EXERCISE DIRECTIONS » Arrange every line of the items below as a Markdown table with the columns No. and Text, numbering the rows and leaving out blank lines. Omit the pictures.

LISTED ENTRIES »
▶

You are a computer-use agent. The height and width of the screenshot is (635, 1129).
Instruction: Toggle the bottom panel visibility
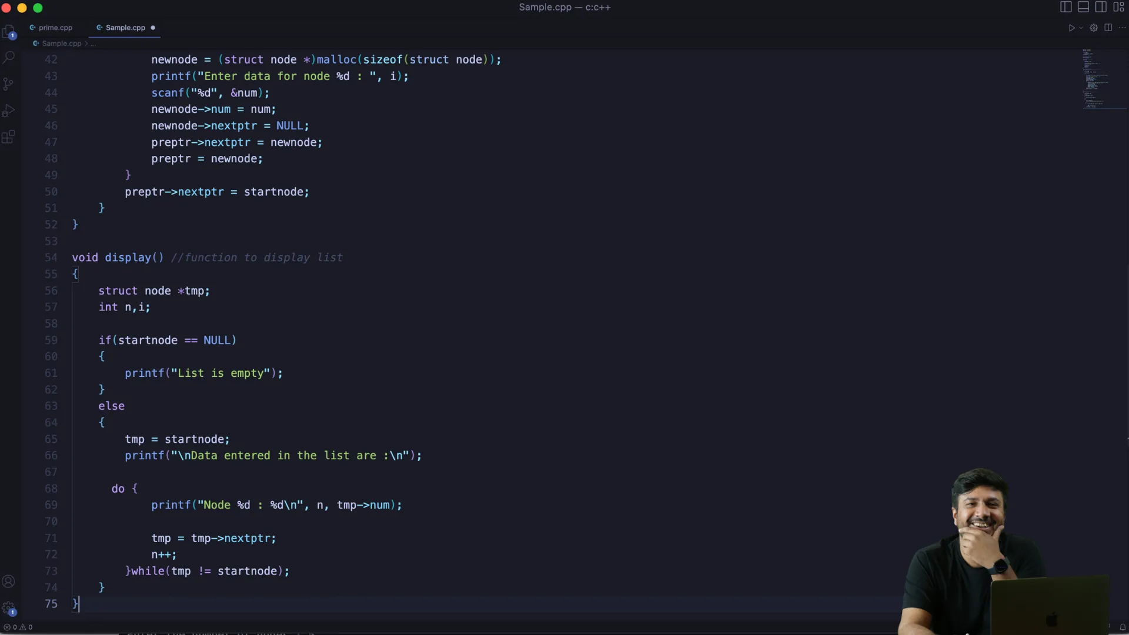1083,7
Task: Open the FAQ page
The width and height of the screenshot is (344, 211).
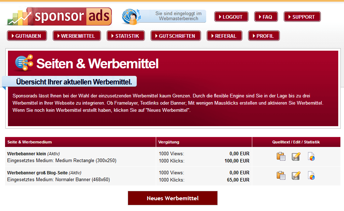Action: click(266, 17)
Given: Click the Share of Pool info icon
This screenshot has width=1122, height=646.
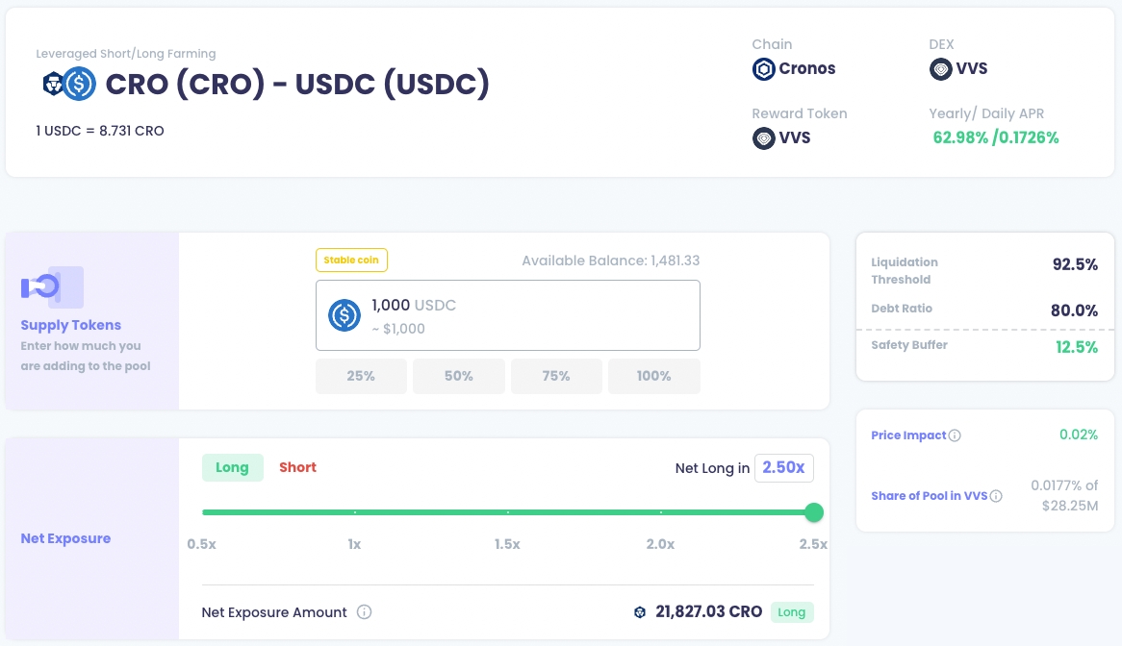Looking at the screenshot, I should [996, 496].
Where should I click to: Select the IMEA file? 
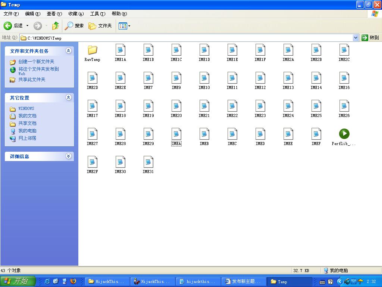point(176,134)
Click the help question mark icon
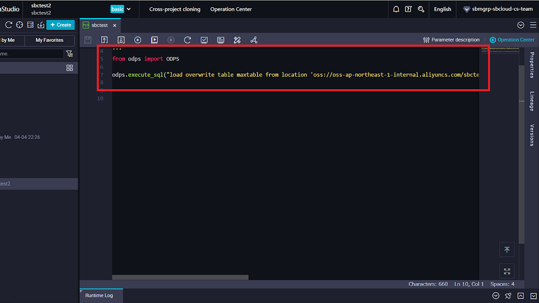The width and height of the screenshot is (539, 303). tap(408, 9)
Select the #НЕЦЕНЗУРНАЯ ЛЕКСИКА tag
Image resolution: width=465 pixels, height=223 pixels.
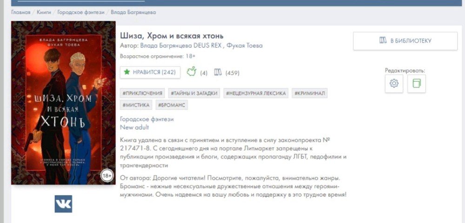click(256, 93)
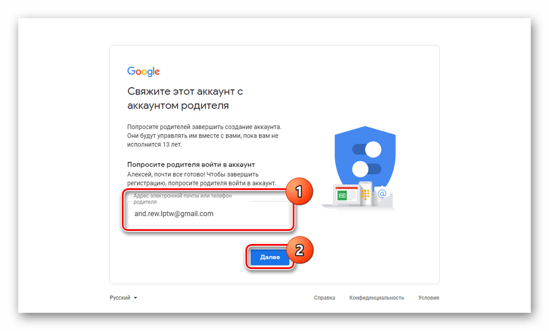Open the Конфиденциальность link
549x331 pixels.
pos(376,298)
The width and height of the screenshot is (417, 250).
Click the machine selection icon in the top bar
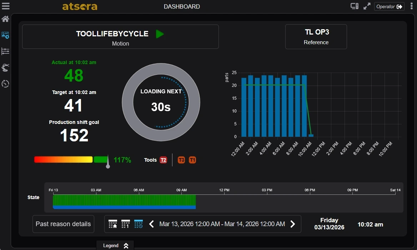click(x=354, y=6)
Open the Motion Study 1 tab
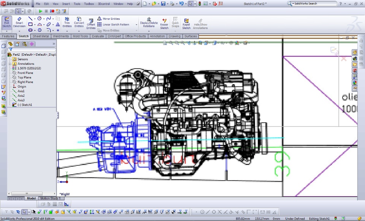The image size is (365, 221). tap(50, 199)
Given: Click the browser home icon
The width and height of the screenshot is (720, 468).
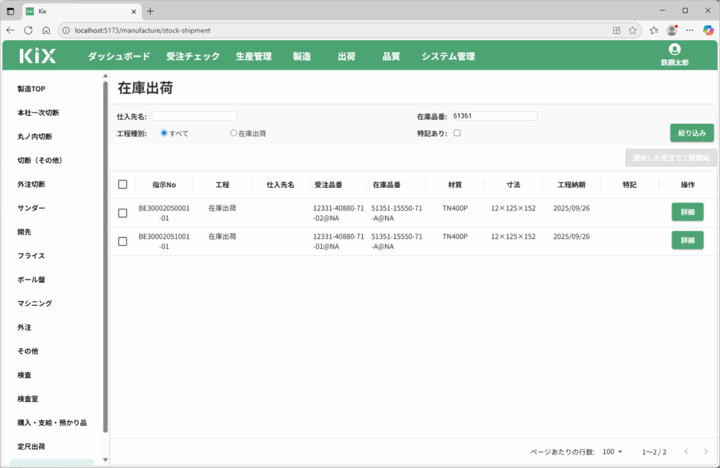Looking at the screenshot, I should pyautogui.click(x=46, y=30).
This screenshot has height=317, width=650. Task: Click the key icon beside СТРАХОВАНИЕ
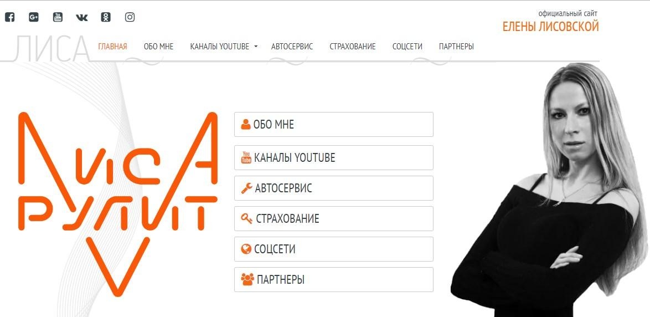point(246,219)
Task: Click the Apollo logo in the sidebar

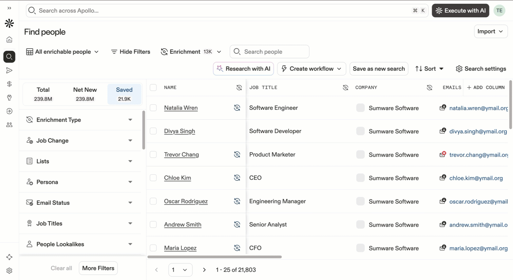Action: pos(9,23)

◀

ANSWER TO THIS TASK »
| No. | Text |
|---|---|
| 1 | You are a computer-use agent. The height and width of the screenshot is (635, 1129). |
| 2 | Instruction: Toggle the bottom panel visibility |
| 3 | 1083,7 |
| 4 | Task: Open the FAQ page |
| 5 | The width and height of the screenshot is (344, 211). |
| 6 | Action: click(266, 17) |
| 7 | Given: Click the Share of Pool info icon |
| 8 | This screenshot has width=1122, height=646. |
| 9 | Looking at the screenshot, I should [996, 496]. |
| 10 | Where should I click to: Select the IMEA file?  |
| 11 | point(176,134) |
| 12 | Click the help question mark icon |
| 13 | The width and height of the screenshot is (539, 303). tap(408, 9) |
| 14 | Select the #НЕЦЕНЗУРНАЯ ЛЕКСИКА tag |
| 15 | Image resolution: width=465 pixels, height=223 pixels. |
| 16 | click(256, 93) |
| 17 | Open the Конфиденциальность link |
| 18 | 549x331 pixels. |
| 19 | pos(376,298) |
| 20 | The width and height of the screenshot is (417, 250). |
| 21 | Click the machine selection icon in the top bar |
| 22 | click(x=354, y=6) |
| 23 | Open the Motion Study 1 tab |
| 24 | The image size is (365, 221). tap(50, 199) |
| 25 | Given: Click the browser home icon |
| 26 | The width and height of the screenshot is (720, 468). |
| 27 | Looking at the screenshot, I should pyautogui.click(x=46, y=30). |
| 28 | This screenshot has height=317, width=650. Task: Click the key icon beside СТРАХОВАНИЕ |
| 29 | point(246,219) |
| 30 | Task: Click the Apollo logo in the sidebar |
| 31 | Action: pos(9,23) |